MindShaRE: How to “Just Emulate It With QEMU”

May 27, 2020 | Vincent Lee

MindShaRE is our periodic look at various reverse engineering tips and tricks. The goal is to keep things small and discuss some everyday aspects of reversing. You can view previous entries in this series here.


Often, people dismiss router or IoT security research as easy. “Just emulate it with QEMU!” is usually what they say. They probably will also tell you to “just buy low, sell high” to make money in the stock market. The difficult, if not impossible part of trading stocks is knowing when the prices are at the lowest, and highest. Similarly, knowing how to emulate firmware with QEMU is probably the hardest part for a newcomer to the embedded security research scene. While I cannot offer much help with trading advice, I can help with firmware emulation.

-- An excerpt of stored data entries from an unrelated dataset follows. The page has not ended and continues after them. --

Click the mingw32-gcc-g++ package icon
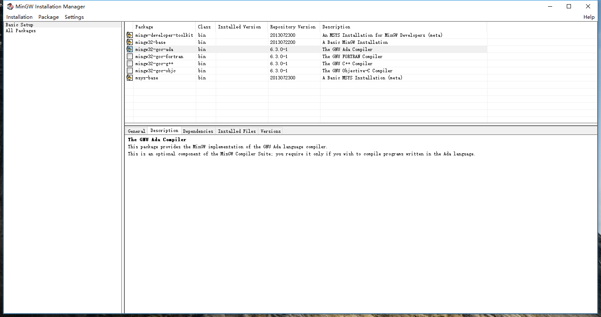 (129, 63)
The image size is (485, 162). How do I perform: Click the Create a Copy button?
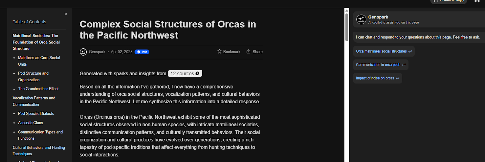point(449,1)
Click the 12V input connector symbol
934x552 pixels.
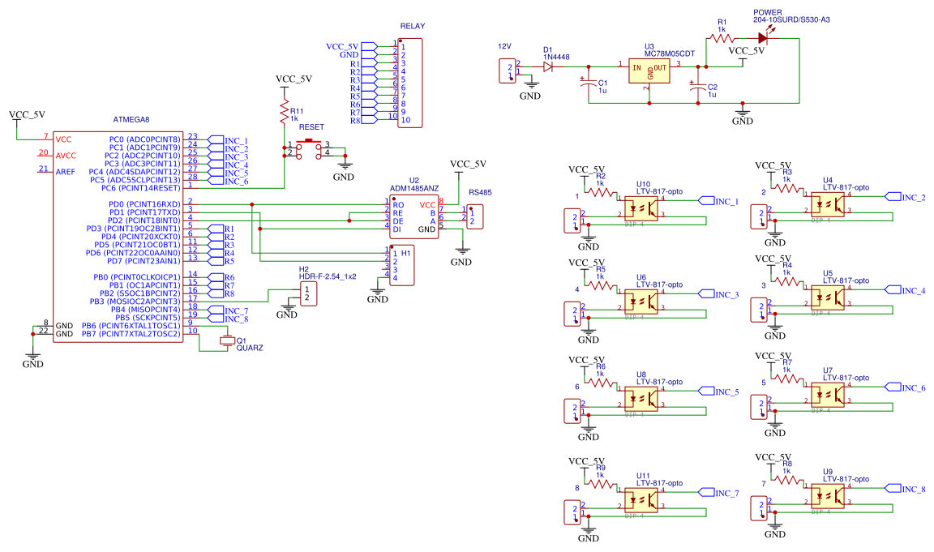tap(508, 69)
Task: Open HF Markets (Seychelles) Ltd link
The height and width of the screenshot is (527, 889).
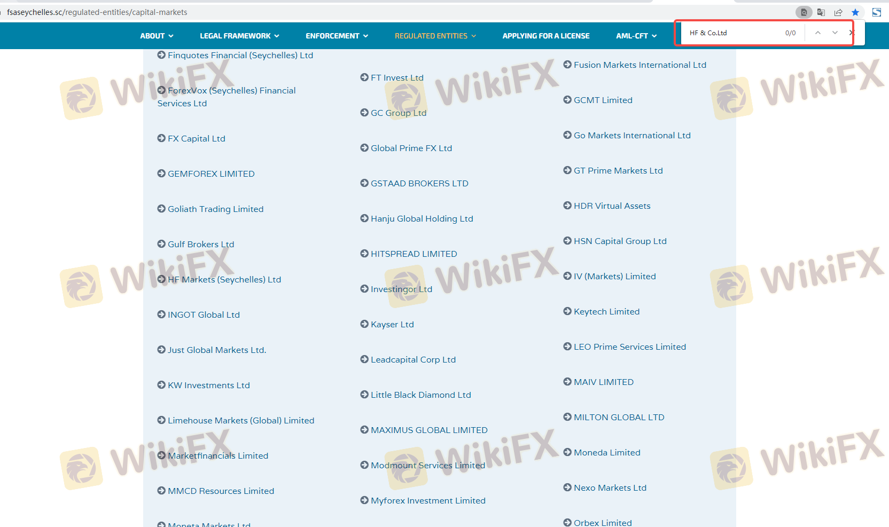Action: [224, 280]
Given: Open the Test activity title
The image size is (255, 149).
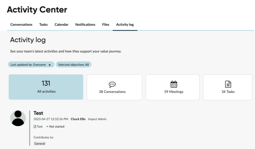Looking at the screenshot, I should pyautogui.click(x=38, y=113).
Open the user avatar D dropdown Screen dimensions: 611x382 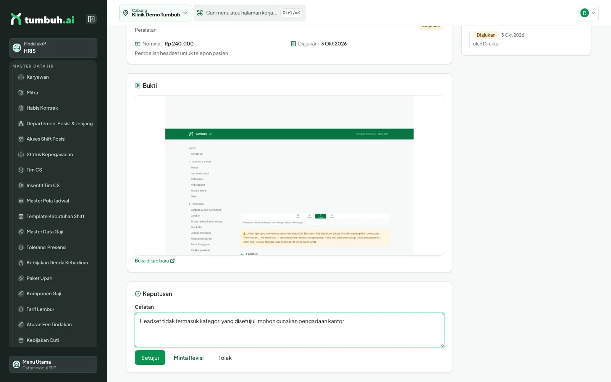coord(588,13)
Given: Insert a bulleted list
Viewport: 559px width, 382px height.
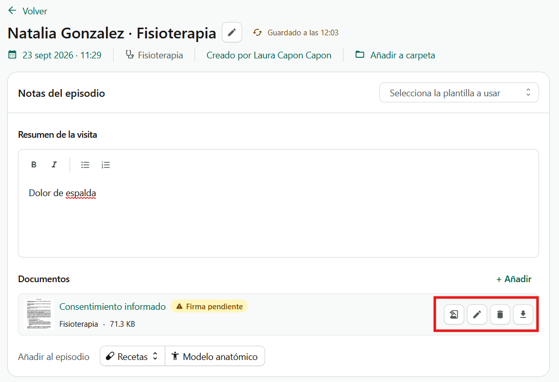Looking at the screenshot, I should [x=85, y=165].

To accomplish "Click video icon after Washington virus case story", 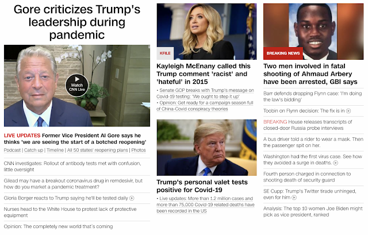I will pyautogui.click(x=336, y=163).
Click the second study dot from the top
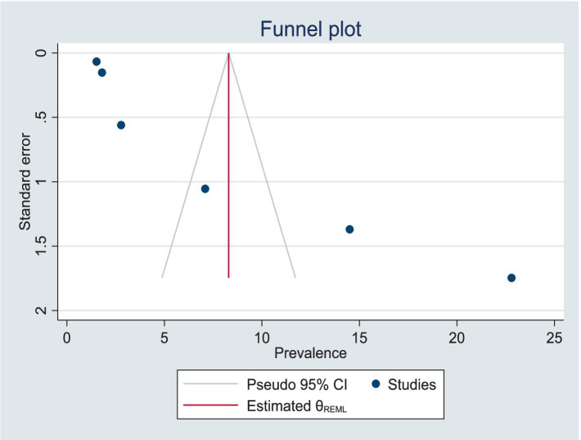This screenshot has height=440, width=581. [102, 73]
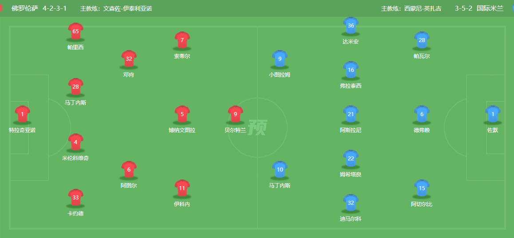Select blue jersey number 28 帕瓦尔

[422, 40]
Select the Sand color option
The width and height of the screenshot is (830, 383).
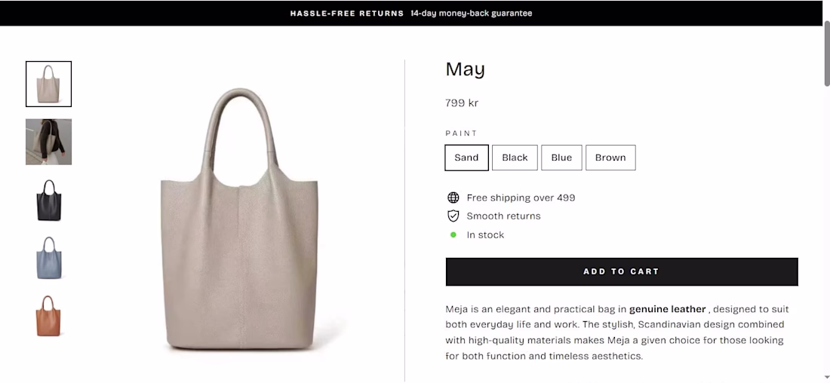[x=466, y=158]
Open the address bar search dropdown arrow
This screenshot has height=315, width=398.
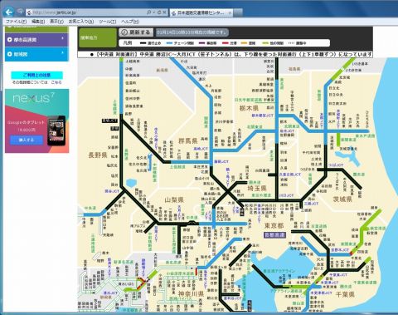click(153, 12)
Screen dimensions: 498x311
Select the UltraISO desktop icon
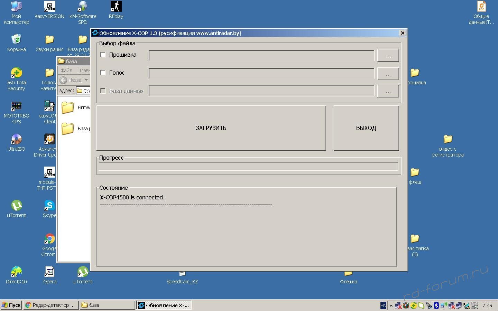pos(16,140)
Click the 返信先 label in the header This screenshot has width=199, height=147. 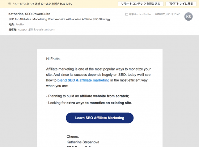point(13,30)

Before we begin, I’ll assume your firmware is UNIX-like and not running on some other real-time operating system (RTOS) such as VxWorks or Windows CE. I’ll also assume you have your firmware decrypted/de-obfuscated and the root file system extracted. If you are having trouble with encrypted firmware, check out my earlier blog post on dealing with encrypted firmware.

Begin with the End in Mind

A key part of device emulation is having an end goal. Do you want to run just one binary? How about just one service? Or do you want full device emulation? Since getting the firmware emulation to work properly is a time-consuming feat, your goal will greatly influence your emulation strategy. Sometimes, the countless hours lost to tweaking the emulation will justify the purchase of some of these low-cost devices.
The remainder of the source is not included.